REQUIREMENTS
Copy out the listing word for word, from its first line through the line containing "(890, 434).".

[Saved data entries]
(begin)

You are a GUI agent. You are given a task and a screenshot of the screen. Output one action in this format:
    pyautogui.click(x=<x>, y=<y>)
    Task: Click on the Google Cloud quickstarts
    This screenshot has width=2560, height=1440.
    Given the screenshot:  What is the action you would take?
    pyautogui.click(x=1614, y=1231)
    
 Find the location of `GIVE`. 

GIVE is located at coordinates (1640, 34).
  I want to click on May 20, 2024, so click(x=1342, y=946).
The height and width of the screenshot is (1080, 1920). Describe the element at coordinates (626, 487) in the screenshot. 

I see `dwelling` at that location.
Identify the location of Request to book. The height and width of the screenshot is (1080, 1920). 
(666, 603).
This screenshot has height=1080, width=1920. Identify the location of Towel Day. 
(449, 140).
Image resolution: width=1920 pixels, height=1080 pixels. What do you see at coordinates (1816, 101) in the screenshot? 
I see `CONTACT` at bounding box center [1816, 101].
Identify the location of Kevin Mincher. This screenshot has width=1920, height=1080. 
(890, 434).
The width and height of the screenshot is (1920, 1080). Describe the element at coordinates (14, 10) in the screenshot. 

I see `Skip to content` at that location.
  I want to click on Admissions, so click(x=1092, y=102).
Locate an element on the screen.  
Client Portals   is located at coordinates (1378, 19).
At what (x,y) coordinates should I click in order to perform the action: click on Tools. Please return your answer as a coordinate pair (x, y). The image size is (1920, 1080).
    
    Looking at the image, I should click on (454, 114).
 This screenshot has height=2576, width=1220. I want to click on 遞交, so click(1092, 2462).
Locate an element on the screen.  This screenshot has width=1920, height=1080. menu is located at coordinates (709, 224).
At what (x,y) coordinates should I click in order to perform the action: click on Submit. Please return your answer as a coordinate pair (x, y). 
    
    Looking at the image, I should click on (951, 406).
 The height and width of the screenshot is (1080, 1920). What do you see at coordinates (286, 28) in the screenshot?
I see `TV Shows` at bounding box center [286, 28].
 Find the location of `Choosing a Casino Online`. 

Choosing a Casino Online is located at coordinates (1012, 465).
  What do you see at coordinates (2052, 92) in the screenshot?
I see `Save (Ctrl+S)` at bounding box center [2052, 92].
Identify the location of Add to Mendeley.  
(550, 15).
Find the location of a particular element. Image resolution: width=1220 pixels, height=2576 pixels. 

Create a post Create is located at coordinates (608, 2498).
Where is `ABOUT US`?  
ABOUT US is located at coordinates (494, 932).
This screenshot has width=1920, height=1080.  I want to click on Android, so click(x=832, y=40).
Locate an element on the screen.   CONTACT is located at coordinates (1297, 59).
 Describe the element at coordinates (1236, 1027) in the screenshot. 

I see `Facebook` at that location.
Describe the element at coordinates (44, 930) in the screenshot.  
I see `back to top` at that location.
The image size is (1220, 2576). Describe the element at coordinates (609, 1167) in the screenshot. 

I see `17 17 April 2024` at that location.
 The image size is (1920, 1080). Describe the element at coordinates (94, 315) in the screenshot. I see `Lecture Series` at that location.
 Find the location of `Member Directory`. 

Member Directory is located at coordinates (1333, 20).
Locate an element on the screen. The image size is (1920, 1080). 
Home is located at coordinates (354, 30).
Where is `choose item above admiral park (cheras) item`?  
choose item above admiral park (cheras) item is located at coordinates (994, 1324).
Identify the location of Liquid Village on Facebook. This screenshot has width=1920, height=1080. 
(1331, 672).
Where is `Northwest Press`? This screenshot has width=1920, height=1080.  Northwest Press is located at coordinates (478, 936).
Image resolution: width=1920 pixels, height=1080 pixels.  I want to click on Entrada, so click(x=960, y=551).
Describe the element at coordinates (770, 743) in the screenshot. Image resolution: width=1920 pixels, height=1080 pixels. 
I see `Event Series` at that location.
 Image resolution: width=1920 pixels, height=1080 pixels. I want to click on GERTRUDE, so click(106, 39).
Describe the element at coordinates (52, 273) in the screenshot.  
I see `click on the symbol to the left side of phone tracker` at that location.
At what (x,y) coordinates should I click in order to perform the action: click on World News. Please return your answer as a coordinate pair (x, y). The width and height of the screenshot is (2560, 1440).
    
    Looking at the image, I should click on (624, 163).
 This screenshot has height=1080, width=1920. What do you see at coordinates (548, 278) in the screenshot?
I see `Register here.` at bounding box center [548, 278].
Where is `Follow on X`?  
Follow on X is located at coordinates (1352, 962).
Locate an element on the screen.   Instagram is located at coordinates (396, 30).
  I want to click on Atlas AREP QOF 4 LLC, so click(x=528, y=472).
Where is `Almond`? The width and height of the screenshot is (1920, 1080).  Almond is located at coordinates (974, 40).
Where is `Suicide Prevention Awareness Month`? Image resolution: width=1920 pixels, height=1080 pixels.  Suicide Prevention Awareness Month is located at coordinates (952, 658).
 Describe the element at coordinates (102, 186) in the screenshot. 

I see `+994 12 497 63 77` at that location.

(end)

THE REPLY
You are a GUI agent. You are given a task and a screenshot of the screen. Output one action in this format:
    pyautogui.click(x=<x>, y=<y>)
    Task: Click on the Google Cloud quickstarts
    This screenshot has width=2560, height=1440.
    Given the screenshot:  What is the action you would take?
    pyautogui.click(x=1614, y=1231)
    
 Find the location of `GIVE`. 

GIVE is located at coordinates (1640, 34).
  I want to click on May 20, 2024, so click(x=1342, y=946).
The height and width of the screenshot is (1080, 1920). Describe the element at coordinates (626, 487) in the screenshot. 

I see `dwelling` at that location.
Identify the location of Request to book. The height and width of the screenshot is (1080, 1920). 
(666, 603).
This screenshot has height=1080, width=1920. Identify the location of Towel Day. 
(449, 140).
Image resolution: width=1920 pixels, height=1080 pixels. What do you see at coordinates (1816, 101) in the screenshot? 
I see `CONTACT` at bounding box center [1816, 101].
Identify the location of Kevin Mincher. This screenshot has width=1920, height=1080. 
(890, 434).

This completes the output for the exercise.